Long Lines at the Food Bank? Now There’s an App for That.
Earlier this year, New York City began its pilot of Plentiful, the first-ever mobile application for food pantry registration and check-in.
One in six New Yorkers skip meals to save money. For people like Darryl, a father of four who struggles to provide for his family while fighting kidney cancer, the neighborhood food pantry is “a real help,” and not just for nutrition. “They keep you in good spirits around here,” he says. “It’s a place of hospitality and friendship.”
And now, a new app called Plentiful is rolling out across NYC. It promises faster service for the more than 1.5 million people like Darryl who depend on charitable food in the city of New York. In its wake, it also promises to catalyze a shift in how people perceive and access vital social services.
In just about every pantry, there is a small group of people that show up before dawn and wait several hours before the first service actually happens. For those people, it’s the potential to save three or four hours per week or per visit.
-Bob Shaver, Redstone Associate Principal via Fast Company
Earlier this year, New York City began its pilot of Plentiful, the first-ever mobile application for food pantry registration and check-in. A product of the New York City Food Assistance Collaborative, the app is simple to use, and free. Think of it as “OpenTable” for charitable food. It lets clients make reservations at their favorite pantry right from their phone – even a flip-phone – and helps pantries digitally manage their reservations and communicate directly with their clients.
Since launching, 140 pantries are registered with Plentiful and more than 120,000 unique pantry trips have been logged through the app.
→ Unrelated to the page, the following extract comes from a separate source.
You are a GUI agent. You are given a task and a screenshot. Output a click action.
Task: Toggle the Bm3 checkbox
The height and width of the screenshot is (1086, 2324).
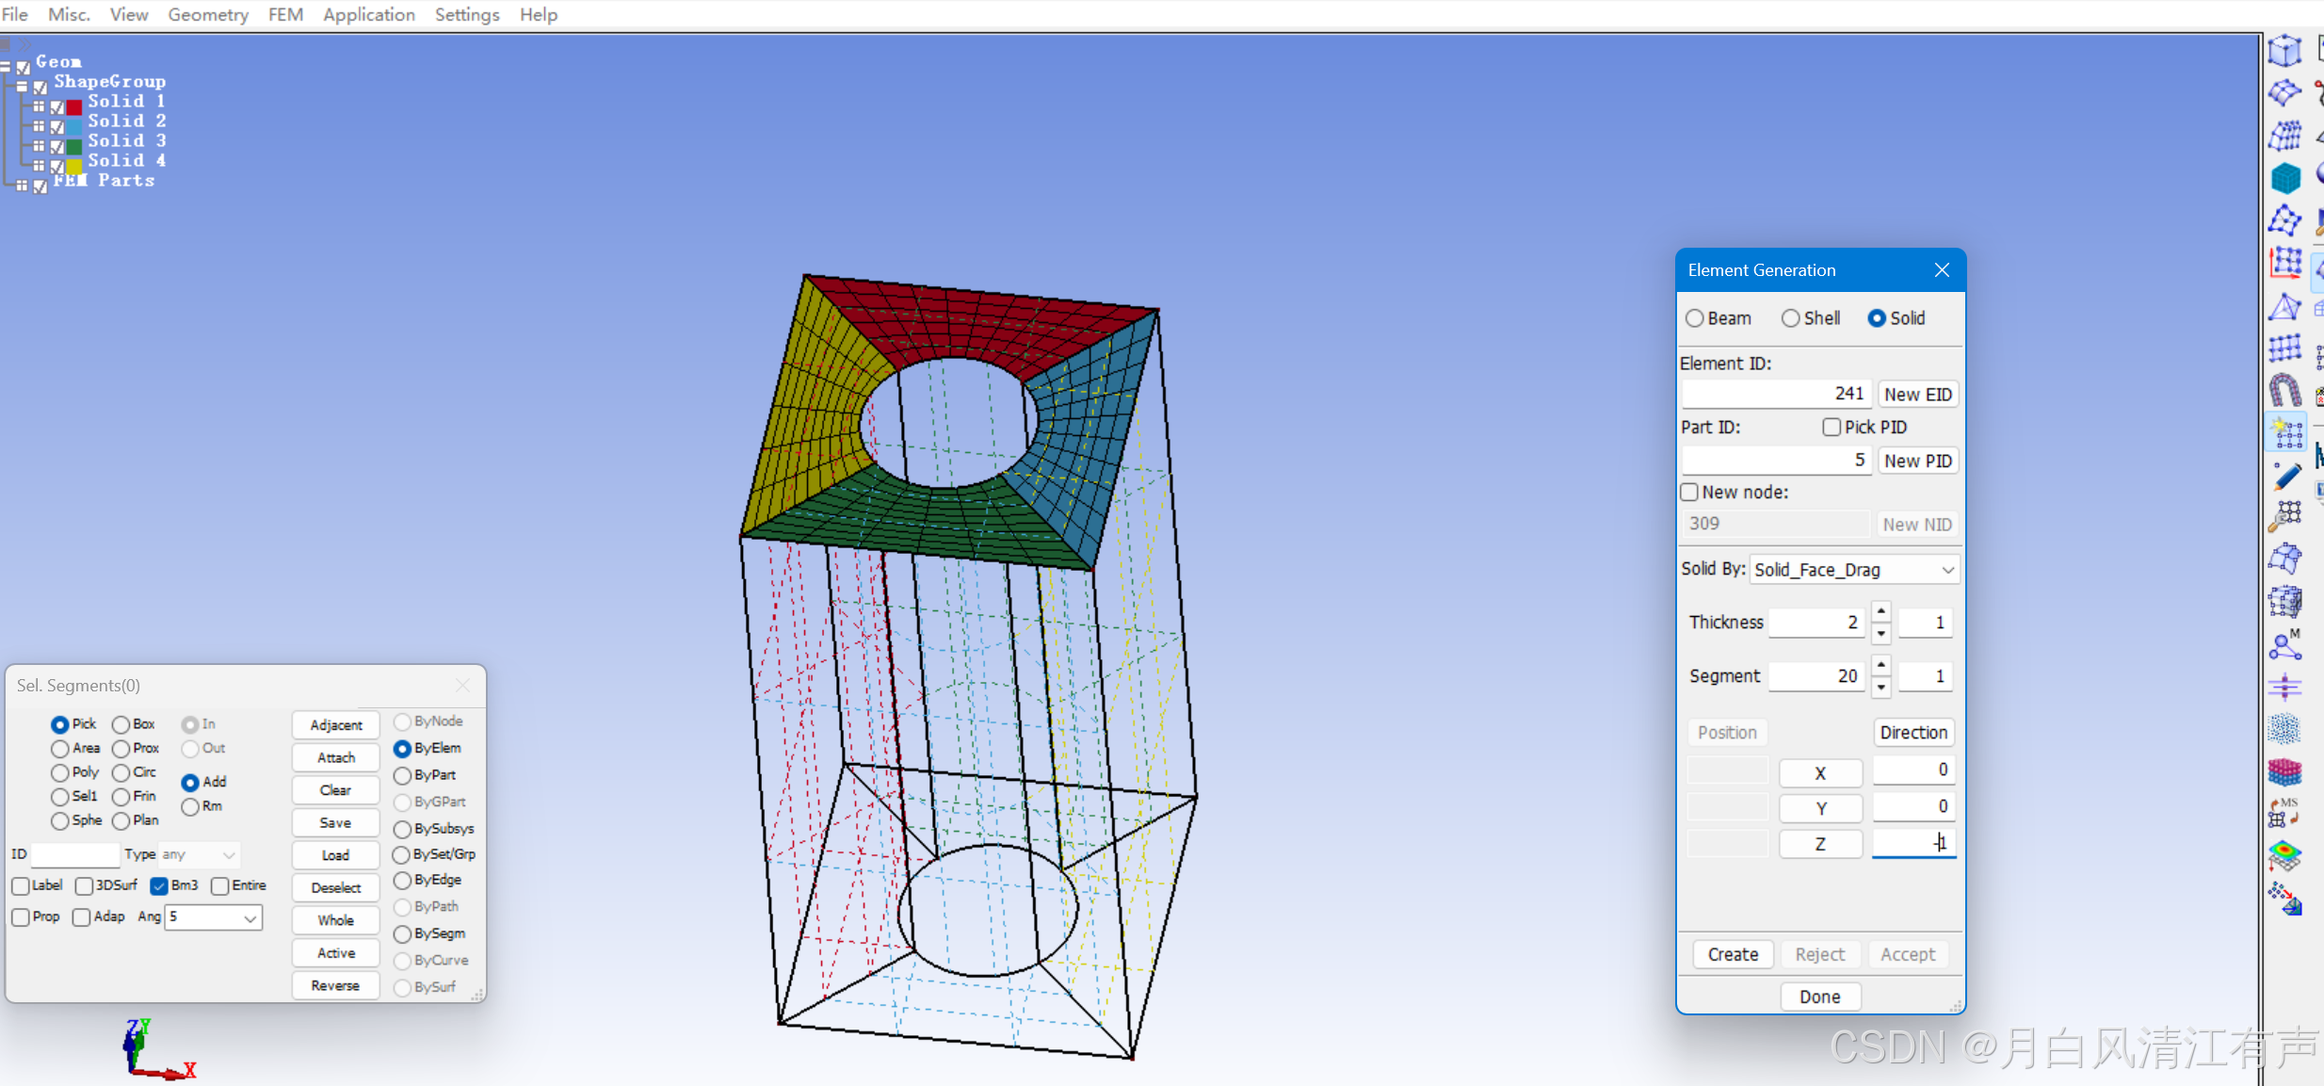tap(159, 885)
Already, it has provided the Collaborative the data needed to make better operational decisions, and provided neighborhood pantries insights that help them better serve families in their communities.
With Plentiful, our clients can access the food they need with ease and dignity. The app makes it convenient to create and change appointments that fit busy family and work schedules.
-Devanie and Robert Jackson, Brooklyn Rescue Mission | Bedford-Stuyvesant
There is nothing more important than feeding your family. And whether you’re reserving a table at a fancy new restaurant, or a spot in line at your neighborhood pantry, no one should have to wait in line for hours to eat. This is what pantries want – for their clients to access emergency food with dignity. Already we’ve seen Plentiful provide it, by reducing wait times and allowing pantry directors to communicate directly with clients (in three languages, and counting!).
The hope, of course is to see innovations such as Plentiful catalyze a larger shift in how people perceive and access vital social services such as charitable food.
“If you think about the word ‘food pantry,’ the image that comes to mind is usually a group of people waiting in line out in the elements for food,” continues Bob Shaver in Fast Company. “In today’s society, with the technology that we have and the resources that we have, the Collaborative thought that was just unacceptable and wanted to do something about that.”